## Short task 1
According to the text on the Bahamas domestic aircraft register, whose belief can stop an aircraft from being registered or from staying registered?
## Short task 2
Carry on the text about the Bahamas domestic aircraft register from the point where it ends.

What are the requirements for entry in the domestic aircraft register?

An aircraft is eligible for registration on the Bahamas domestic aircraft register if it is:

  • owned by:
    • a natural citizen of the Bahamas;
    • an individual citizen of a foreign state who is lawfully admitted for permanent residence in the Bahamas;
    • a corporation lawfully organised and doing business under Bahamian law; or
    • a government entity of the Bahamas; and
  • not registered under the laws of any foreign country.

However, an aircraft will not be registered or continue to be registered in the Bahamas if the minister for transport and aviation believes that:

  • the aircraft is registered outside the Bahamas and such registration is not invalidated by operation of law on the aircraft being registered in the Bahamas;
  • an unqualified person holds any legal or beneficial interest by way of ownership in the aircraft or any share therein;
  • it would be inexpedient in the public interest for the aircraft to be or continue to be registered in the Bahamas; or
  • the aircraft does not qualify for the issue of a certificate of airworthiness in accordance with the Civil Aviation (Safety) Regulations.

## Raw records

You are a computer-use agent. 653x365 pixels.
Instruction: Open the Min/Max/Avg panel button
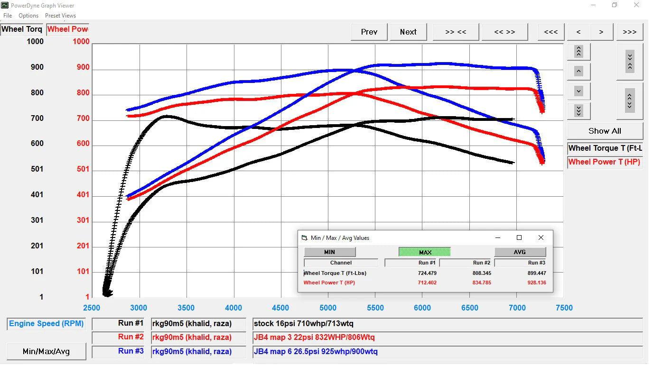(47, 351)
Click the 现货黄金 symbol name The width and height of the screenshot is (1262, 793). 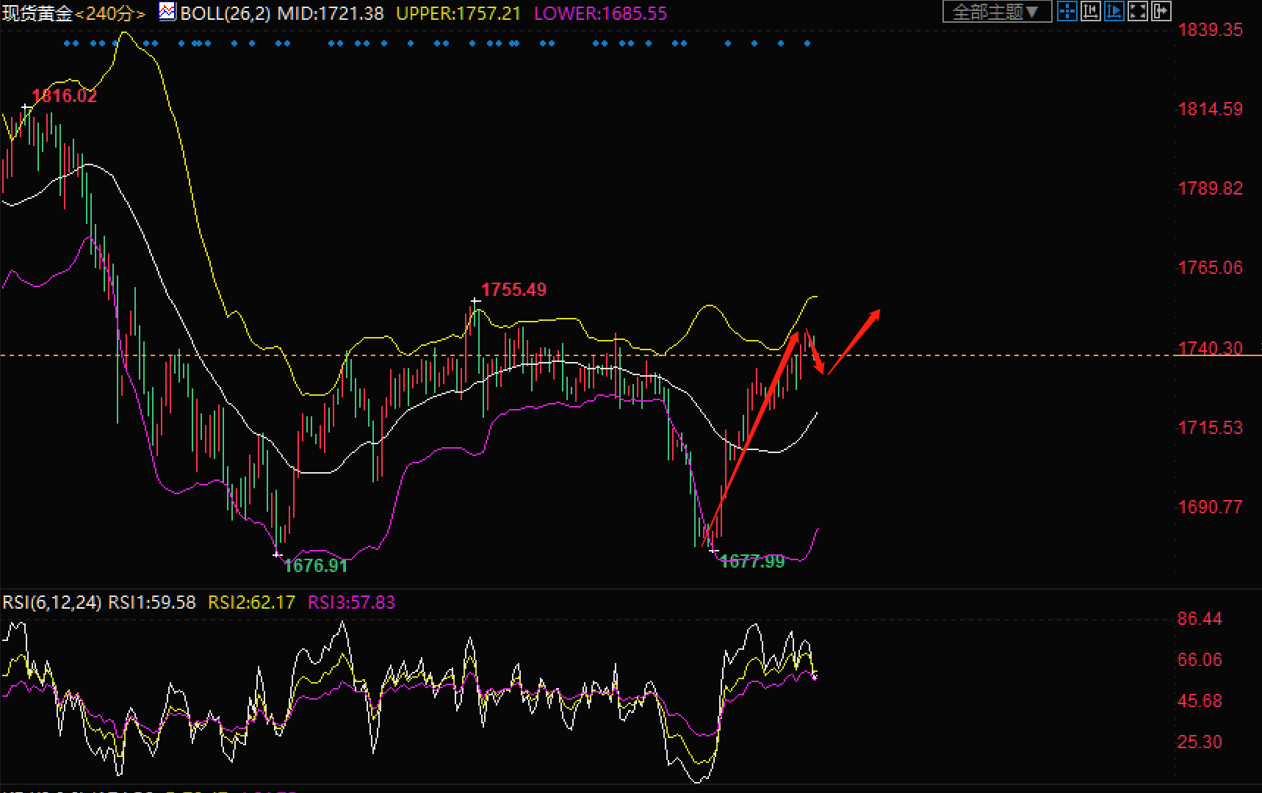37,13
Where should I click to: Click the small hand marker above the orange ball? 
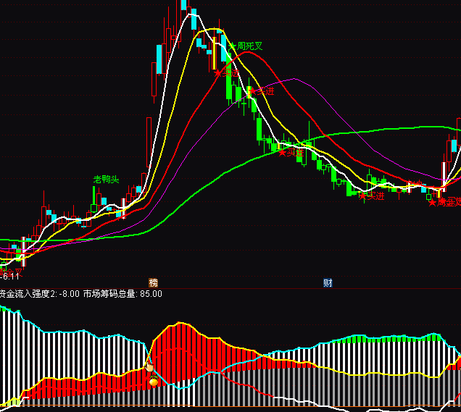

## Task response 1
The minister for transport and aviation.

## Task response 2
The following entities (and no others) are qualified to hold a legal or beneficial interest by way of ownership in an aircraft registered in the Bahamas or a share therein:

  • the Bahamian government;
  • a citizen or permanent resident of the Bahamas or other persons as approved by the minister; and
  • a corporation lawfully organised and doing business under Bahamian law.

Mortgages and encumbrances

Is there a domestic register for aircraft mortgages, encumbrances and other interests? If so, what are the requirements and legal effects of registration?

No designated domestic register exists for aircraft mortgages, encumbrances and other interests in aircraft. Aircraft mortgages, encumbrances and other interests may be recorded with the Registrar General’s Department pursuant to the provisions of the Registration of Records Act.

Detention

What rules and procedures govern the detention of aircraft?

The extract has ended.